KÜSSE VOR DEM SHOOTOUT
von Michael Grünwald / filmgenuss.com
Fußballprofis können auch anders: Sie müssen nicht unbedingt im Selbstmitleid versinken wie der zum Ersatzspieler degradierte Ronaldo oder der fesche Neymar, der gerne eine Schwalbe wäre. Sie müssen auch nicht klein beigeben und während der Weltmeisterschaft in Katar die Regenbogenbinde ablegen. Fußballprofis können auch einfach Filme machen – um auszudrücken, was die Regenbogenbinde nicht durfte. Um auszudrücken, dass männliche und weibliche Stereotypen in einer liberalen Welt nichts zu suchen haben. Einer dieser Fußballer ist Hannes Þór Halldórsson, Torhüter der isländischen Nationalmannschaft. Tja, wer hätte das gedacht: Ein Spitzensportler, der Filme macht – dass bei all dem Training immer noch Zeit bleibt für Drehbuch und Regie, ist womöglich ein klarer Fall von effizientem Zeitmanagement.
Halldórsson hat sich mit Cop Secret dem gerne maskulinen Genre des Action- und Copthrillers angenommen. Eigentlich ganz klassisch und fast so, wie man es von einem Guy Ritchie erwarten würde, der so harte Kerle wie Jason Statham für Radau in der Unterwelt sorgen lässt. In Reykjavik ist es aber nicht Statham, sondern einer, der ihm nicht nur ähnlich sieht, sondern genauso lakonisch und kaltschnäuzig seine Arbeit verrichtet wie dieser: Auðunn Blöndal, im Film als Bússi die härteste Socke unter der Polarsonne, und es wäre fast schon gemeingefährlich, diesem Rauhbein einen Partner zuzuteilen. Doch genau das passiert, in Gestalt von Hörður, einem Schönling sondergleichen – adrett, aufgeräumt und charismatisch. Die beiden passen, wie bei Buddy-Movies üblich, natürlich nicht zusammen – müssen aber bald an einem Strang ziehen.

> **BEREITGESTELLTES MATERIAL**:
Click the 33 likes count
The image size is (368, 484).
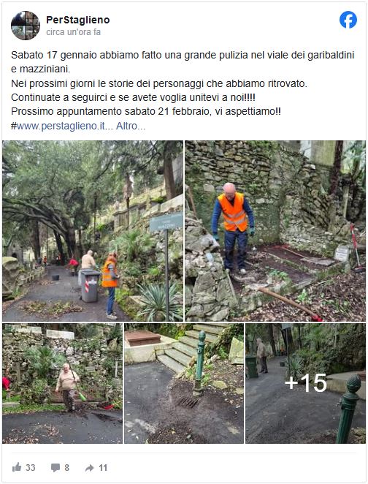30,468
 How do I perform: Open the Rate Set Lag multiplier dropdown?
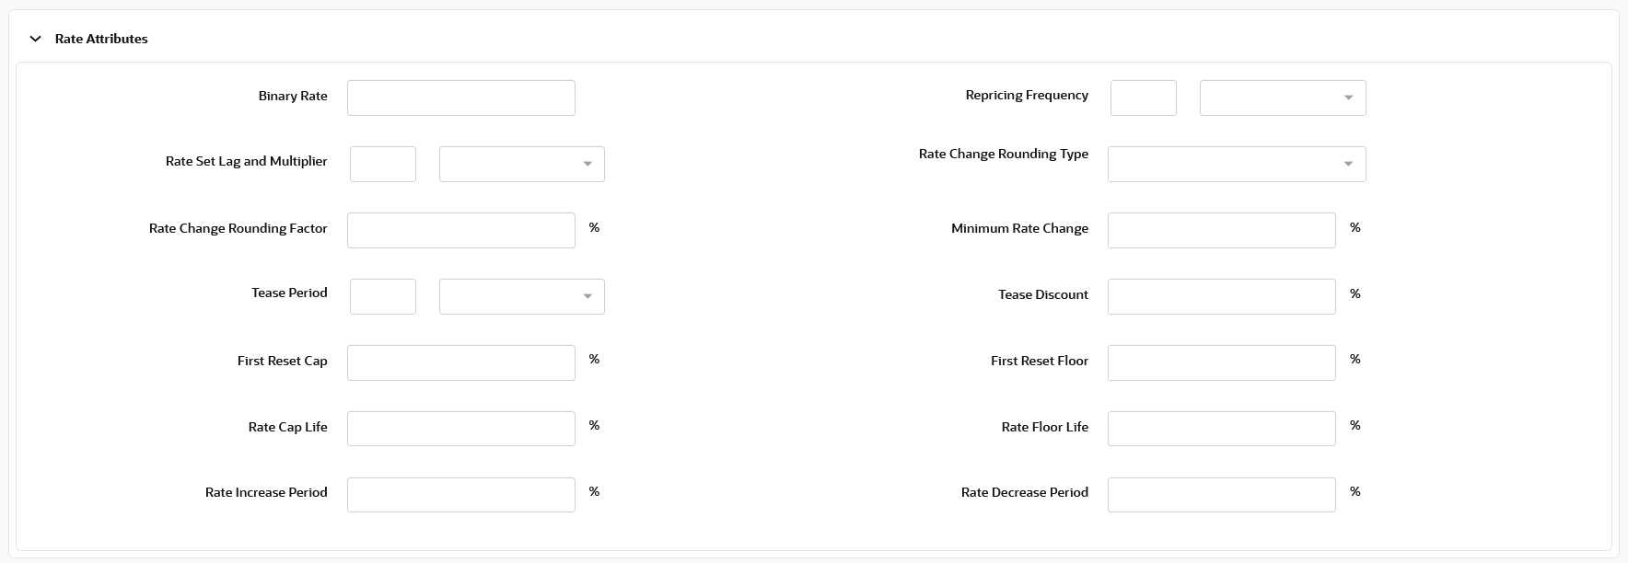coord(521,165)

> **AUFGABE**:
Bitte nenne alle Fußballspieler, die in der Filmkritik namentlich erwähnt werden. Die Auflistung spielt für die Bearbeitung keine Rolle.

> **ERGEBNIS DER AUFGABE**:
Ronaldo, Neymar, Hannes Þór Halldórsson